== Information ==

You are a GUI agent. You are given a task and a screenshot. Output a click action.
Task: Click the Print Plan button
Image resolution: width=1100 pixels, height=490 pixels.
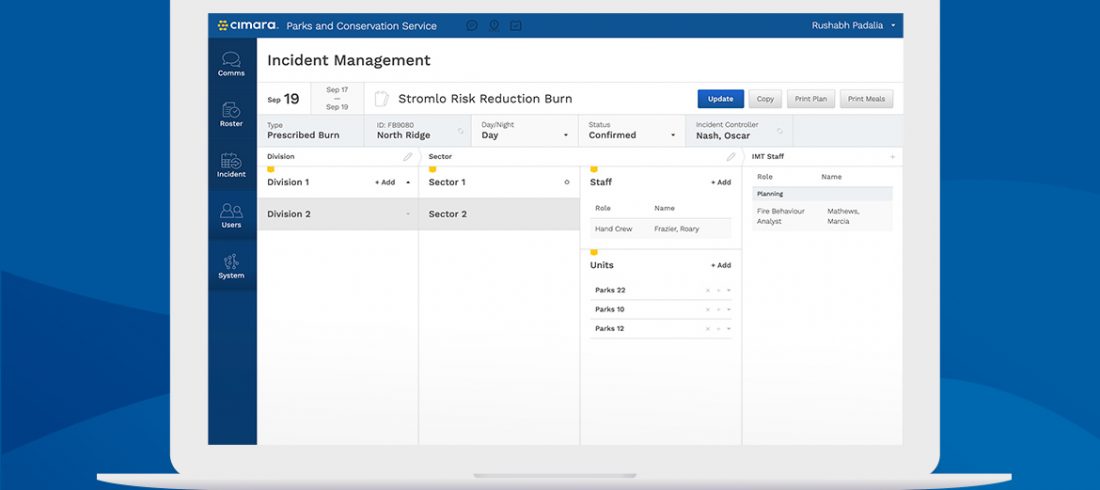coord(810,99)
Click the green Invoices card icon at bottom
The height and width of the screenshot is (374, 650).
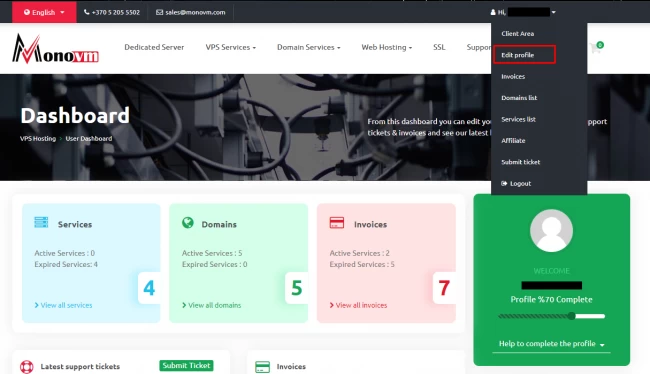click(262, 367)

==

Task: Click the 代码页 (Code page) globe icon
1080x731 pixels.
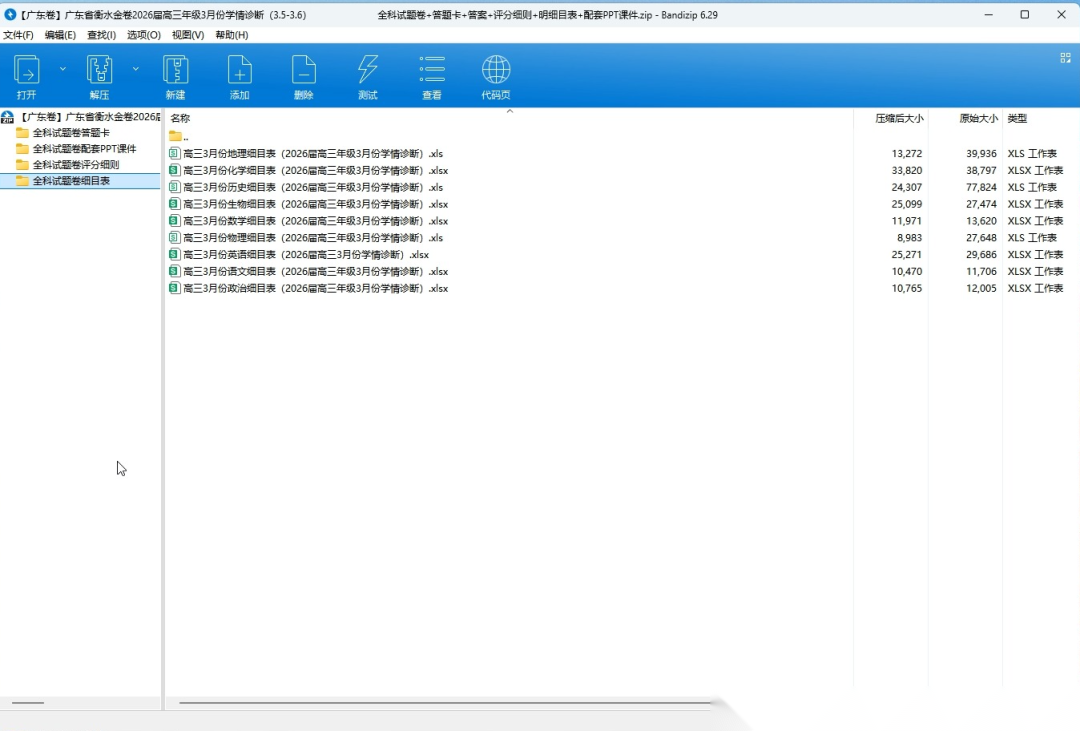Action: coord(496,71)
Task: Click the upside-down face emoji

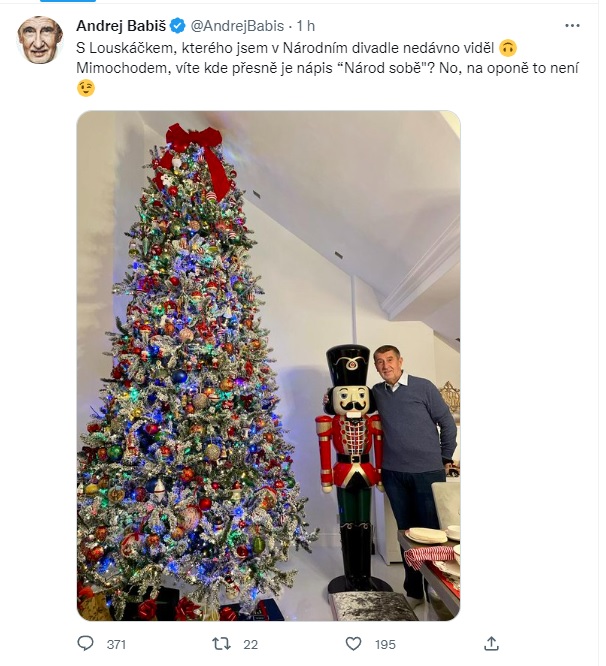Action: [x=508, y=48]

== What you need to do ==
Look through the entries above; copy every line holding the string "icon".

== Written answer ==
Click the green Invoices card icon at bottom
Task: Click the 代码页 (Code page) globe icon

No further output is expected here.